Hi there, it all depends on what you want to shoot at night. There is going to be millions of situations and settings, more or less. First off the tiny flash on your XTi is useless. If you think you require a flash get a real flash like one of the 430 EX models.
Here are some night shots that have very different settings. Each requiring special attention to details possible multi-exposures. They are not snap shots, to say the least.
Besides settings in the camera soem shots require serious editing in post. Can you be a little more specific on what you want to shoot at night? What gear do you have exactly? Besides the flash, a good tripod is usually a must have.
"... everything. fireworks"
Fireworks are among the easiest to shoot. Set the Rebel on a tripod. Manual mode. Av to f8 and SS as long as you want. Shoot away.
You make it sound easier than it really is. Most fireworks pictures don't turn out nearly that well.
the sky... stars... people, buildings.... etc... everything. fireworks
This is how I would try typically focus on that sort of stuff
As far as everything goes, I generally try to keep shutter speed high and ISO low, for sharp pictures. There are good reasons to use a slower shutter, though, because it can used to convey a sense of motion in various ways.
The flash is flickering because it is too dark for your autofocus to see what it needs to focus on and the camera is trying to use little micro flashes to light up the scene enough to autofocus. The busy indicator is just telling you this.
Rebel cameras, especially older ones, really struggle to AF in low light. I had a T3i and it was frustrating and a bit embarassing when it was doing all that flashing and not taking a shot. This would happen even in seemingly not too bad indoor light.
Newer cameras and more expensive cameras are a lot better at this. Look at the specs on the lowest EV (exposure value) at which a body can autofocus. Older ones needed an EV of 1 to work. Newer rebels can af at ev0. A 5d3 can af at -2 ev. 6d and a 5d4 can af at -3ev. This point was a major consideration for me in upgrading and I can say the difference is like night and day. The problem basically no longer exists.
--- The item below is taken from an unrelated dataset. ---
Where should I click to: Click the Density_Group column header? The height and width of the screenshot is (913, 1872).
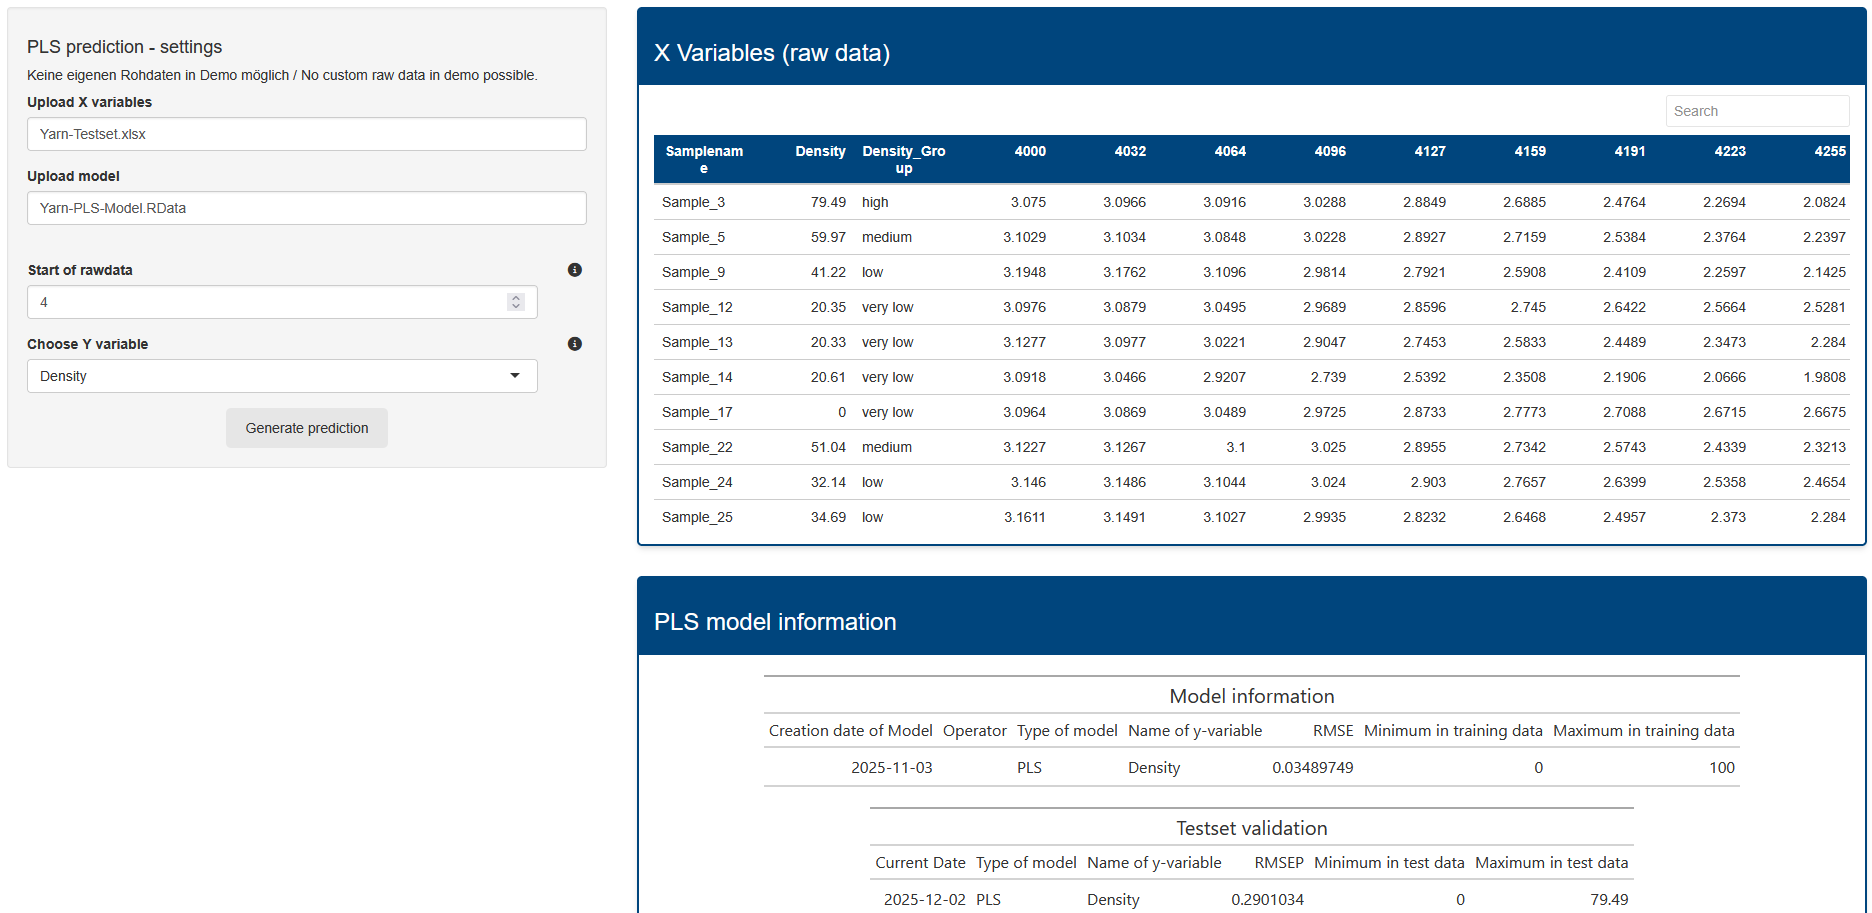[903, 160]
Other than upgrading, try to give the camera some help. Focus on something with contrast like a pattern or sharp edges and not something low contrast like a flat wall. Try to improve lighting in the area by turning on lights or move your subject to a brighter place.
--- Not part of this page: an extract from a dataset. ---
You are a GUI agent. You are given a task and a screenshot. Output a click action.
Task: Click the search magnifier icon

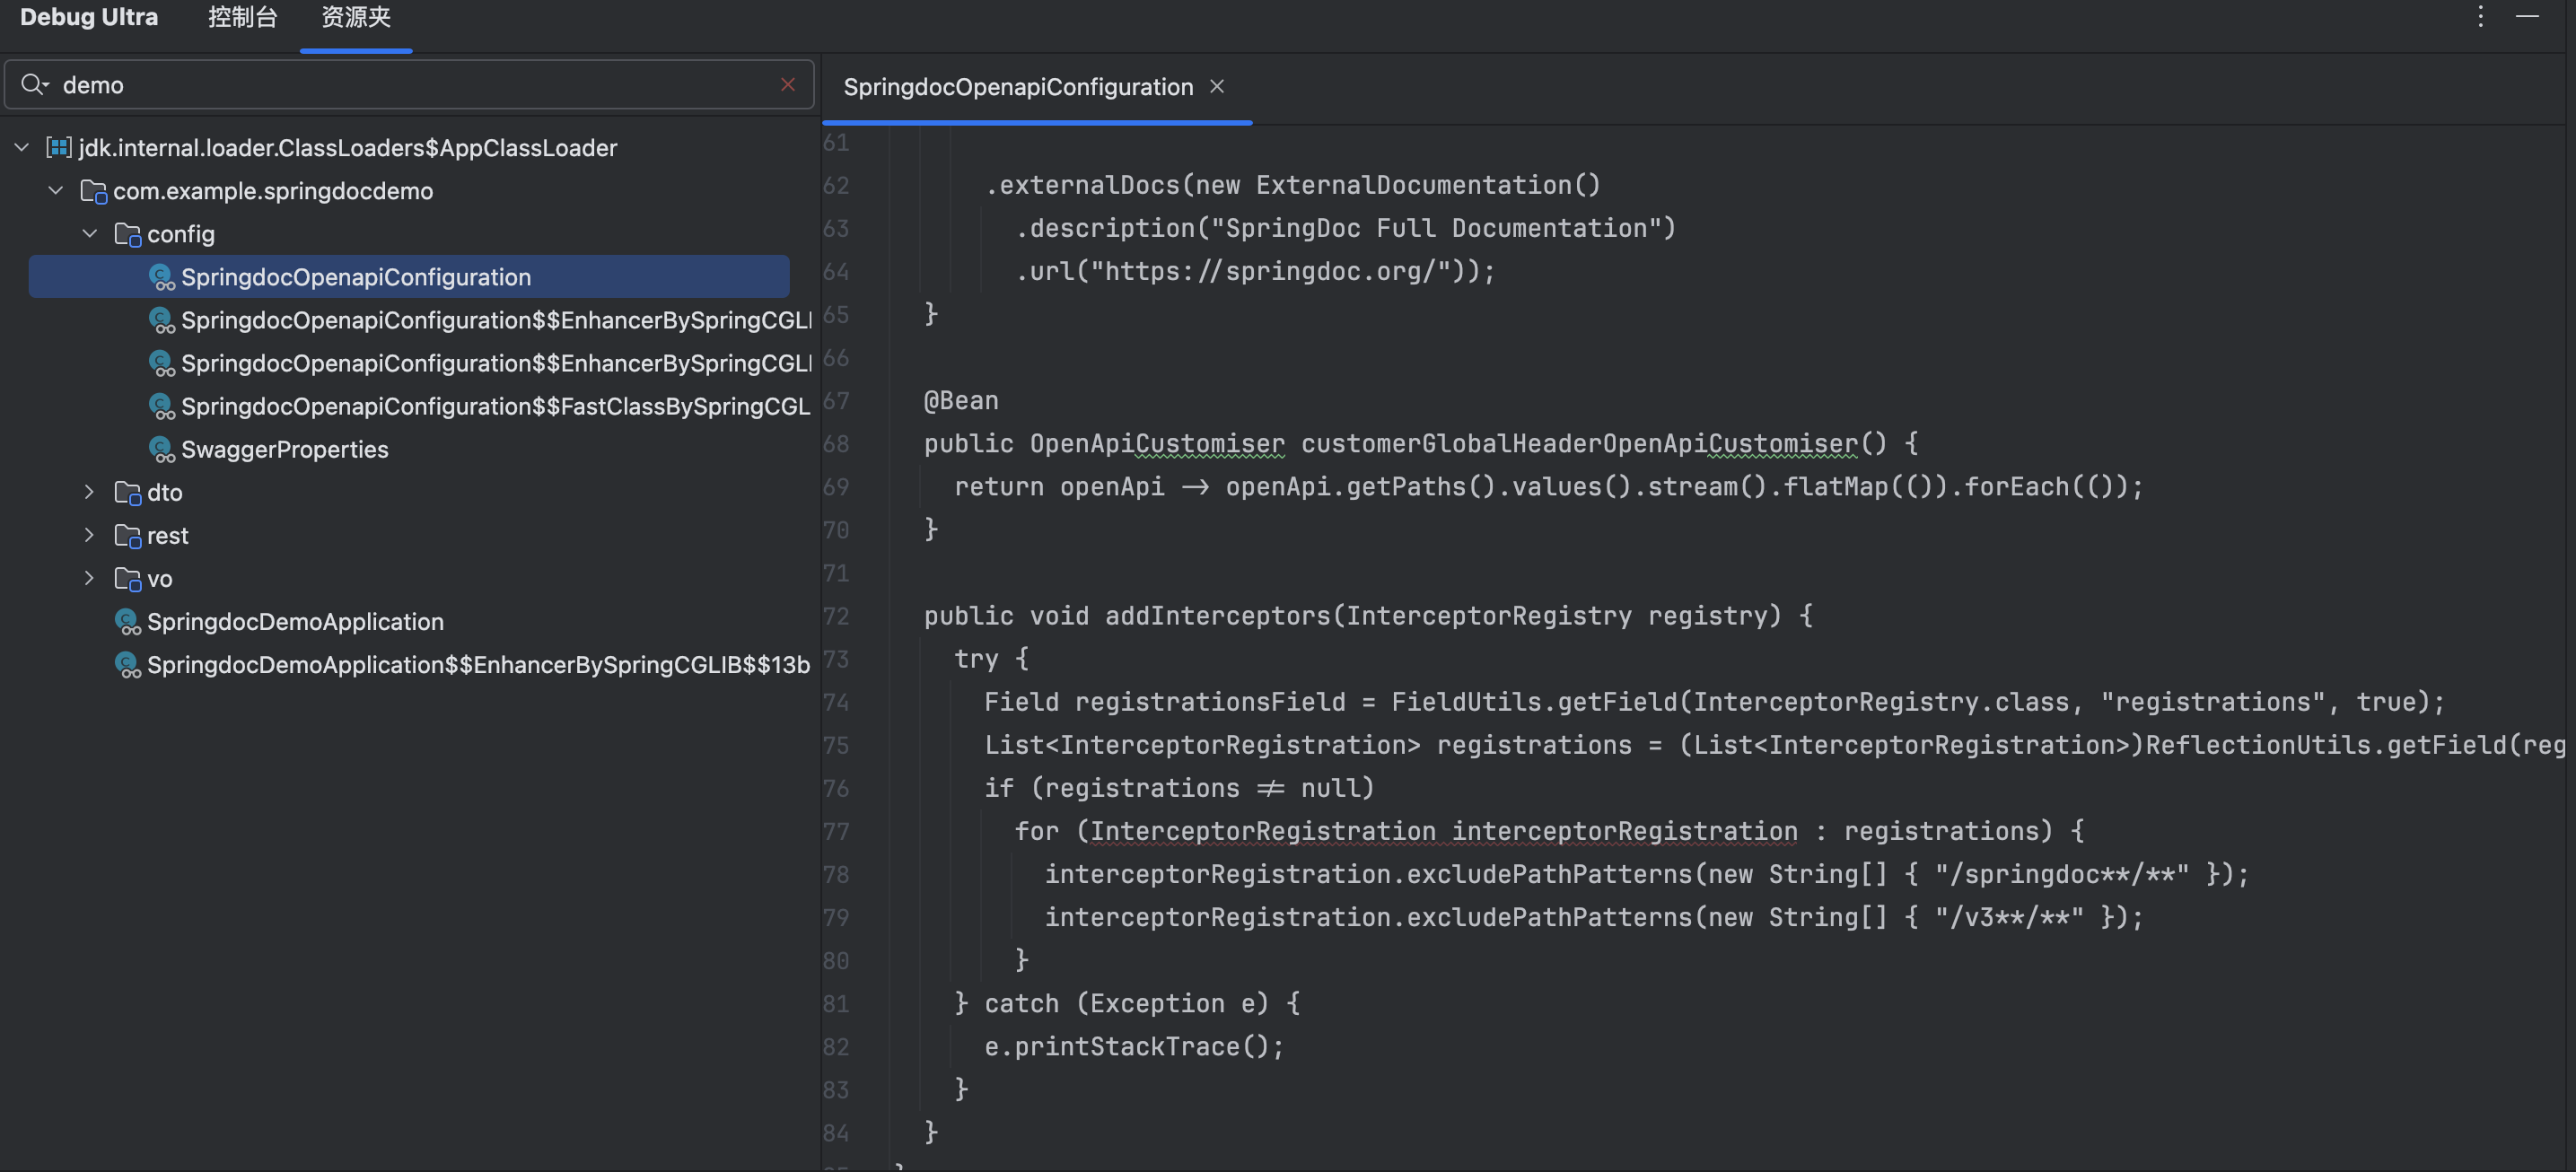coord(33,85)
Thank you very much... everyone has told me i have a fantastic camera. but its from 2007, wasnt originally what i even wanted, and I have been frustered for 9 years.
Your camera is rather old and less capable than the newer models but there is nothing wrong with using it for night photography. As far as I can recall, your camera does not have live view...I find that live view really makes night photography easy in many cases because in M mode, you will see exactly what you will get after you change various modes (aperture, speed and ISO). Without it , you will need to depend on the Standard Exposure Index in the viewfinder for correct exposure.
For most night shots, you will need a sturdy tripod (one that will not vibrate in the wind) and as others have stated, you will need to get off the auto modes...switch to Manual everything, include focusing. Again, live view plays an important role here also because you can magnify your image 10 times and you can really use it to precise focus (sounds like I'm encouraging you to get a newer model, doesn't it?). In low light conditions, any camera will have big troubles trying to focus and it will either tell you it can't focus (by not letting you take the shot) or worse lie to you that it can focus and give you a slightly blurred image.
So you need a tripod. You also need to be able to work in the dark (using your own light or camera lights) to operate your camera. You will need to be able to manually focus. And lastly, you need to be able to set aperture, speed and ISO to get a correct exposure. Sometimes you need to be able to calculate speed based on aperture and ISO if the speed exceeds 30 seconds--you need to use B (bulb) mode and the camera stops calculating for you. You need to know how long to hold the shutter button down. Lastly, you need a remote shutter release (cable version is preferred) to avoid camera shake when you press that shutter button. Also it will save your finger from pressing on that button for more than 30 seconds...the remote will do that for you.
The technique is rather simple - mount camera on tripod with the remote shutter release. Switch the lens from A to M, switch the camera to M. Set Aperture to f/11 or f/16, ISO to 100 and set the speed to whatever is needed to get the correct exposure...this typically takes multiple seconds but the result could be very striking like this image I took in Saigon, Vietnam a couple of years ago. Your camera is fully capable of taking this kind of shot. This was taken using f/11; ISO 200; 20 seconds. I used ISO 200 to avoid a 40 seconds exposure because I didn't have a watch (remember past 30 seconds you're on your own).